**RAW DATA**
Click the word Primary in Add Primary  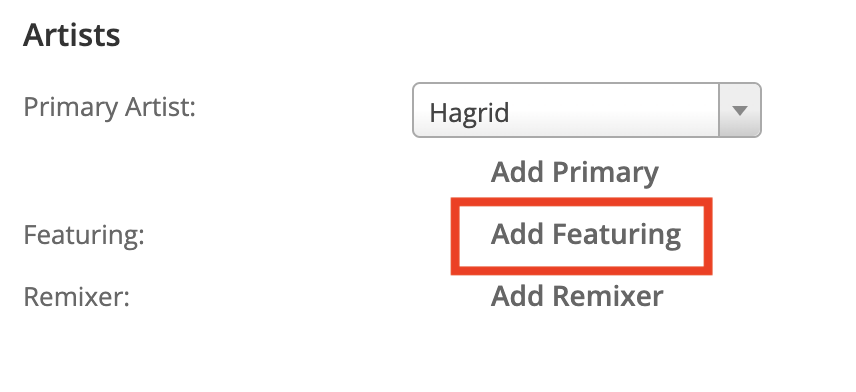coord(605,174)
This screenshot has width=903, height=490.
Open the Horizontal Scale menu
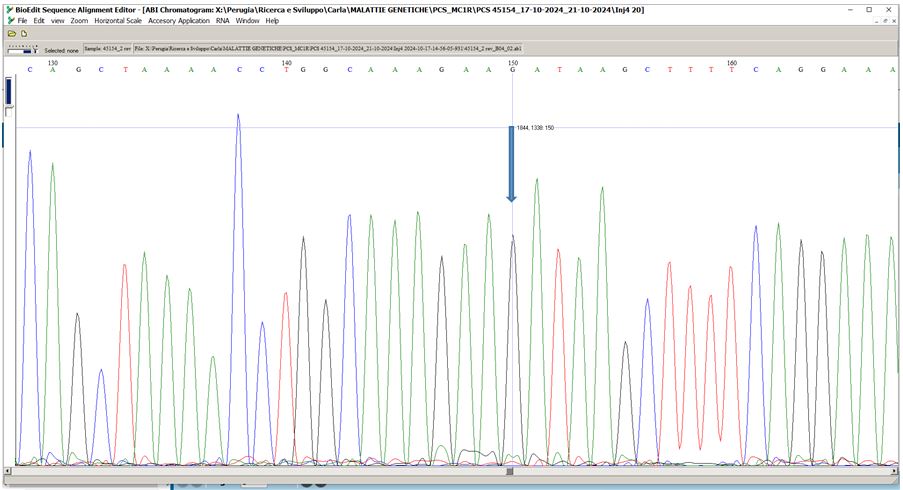pos(118,20)
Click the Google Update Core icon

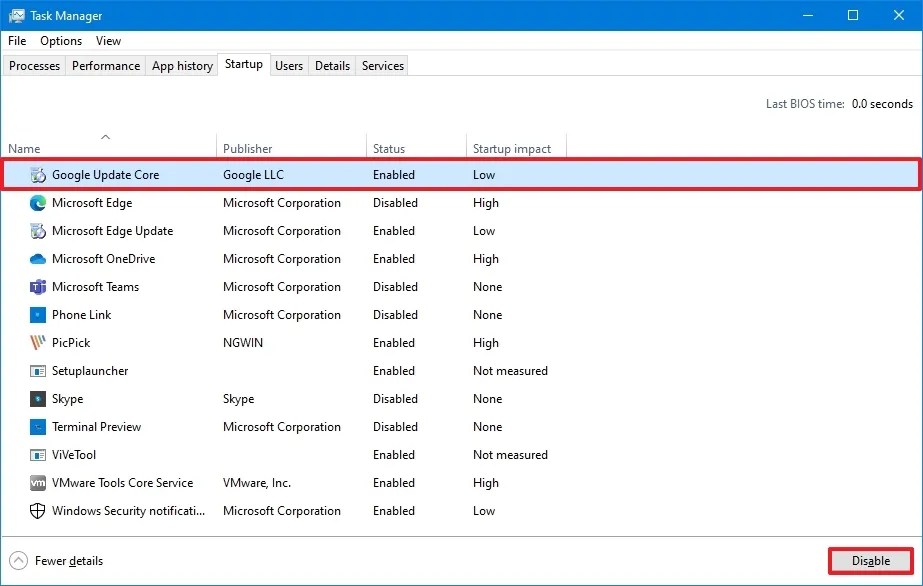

**ACTIVITY**
Using the listing above, set down exactly each line from the one containing "Open the Horizontal Scale menu" through the final line, and leave out pictures.

**TASK SOLUTION**
Open the Horizontal Scale menu
pos(118,20)
Click the Google Update Core icon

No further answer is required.